▶ _WHAT IS REQUIRED_:
Each record must be printed again exactly as given.

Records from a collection
%%

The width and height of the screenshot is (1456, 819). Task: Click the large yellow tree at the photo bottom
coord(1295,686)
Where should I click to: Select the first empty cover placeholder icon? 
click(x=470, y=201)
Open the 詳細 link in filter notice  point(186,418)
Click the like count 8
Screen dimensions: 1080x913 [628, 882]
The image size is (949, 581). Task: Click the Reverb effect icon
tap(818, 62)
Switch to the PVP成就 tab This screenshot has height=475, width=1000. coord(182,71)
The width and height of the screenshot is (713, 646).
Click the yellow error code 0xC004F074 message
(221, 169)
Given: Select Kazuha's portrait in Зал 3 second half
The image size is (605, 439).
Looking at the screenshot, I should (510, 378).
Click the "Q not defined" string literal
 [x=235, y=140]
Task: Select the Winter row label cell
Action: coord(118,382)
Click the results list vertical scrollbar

%%

▶ _REPLY TO THE EXERCISE_:
The width and height of the screenshot is (1456, 819). Task: Click the large yellow tree at the photo bottom
coord(1295,686)
Where should I click to: Select the first empty cover placeholder icon? 
click(x=470, y=201)
Open the 詳細 link in filter notice  point(186,418)
Click the like count 8
Screen dimensions: 1080x913 [628, 882]
The image size is (949, 581). Task: Click the Reverb effect icon
tap(818, 62)
Switch to the PVP成就 tab This screenshot has height=475, width=1000. coord(182,71)
The width and height of the screenshot is (713, 646).
Click the yellow error code 0xC004F074 message
(221, 169)
Given: Select Kazuha's portrait in Зал 3 second half
The image size is (605, 439).
Looking at the screenshot, I should (510, 378).
Click the "Q not defined" string literal
 [x=235, y=140]
Task: Select the Winter row label cell
Action: coord(118,382)
Click the results list vertical scrollbar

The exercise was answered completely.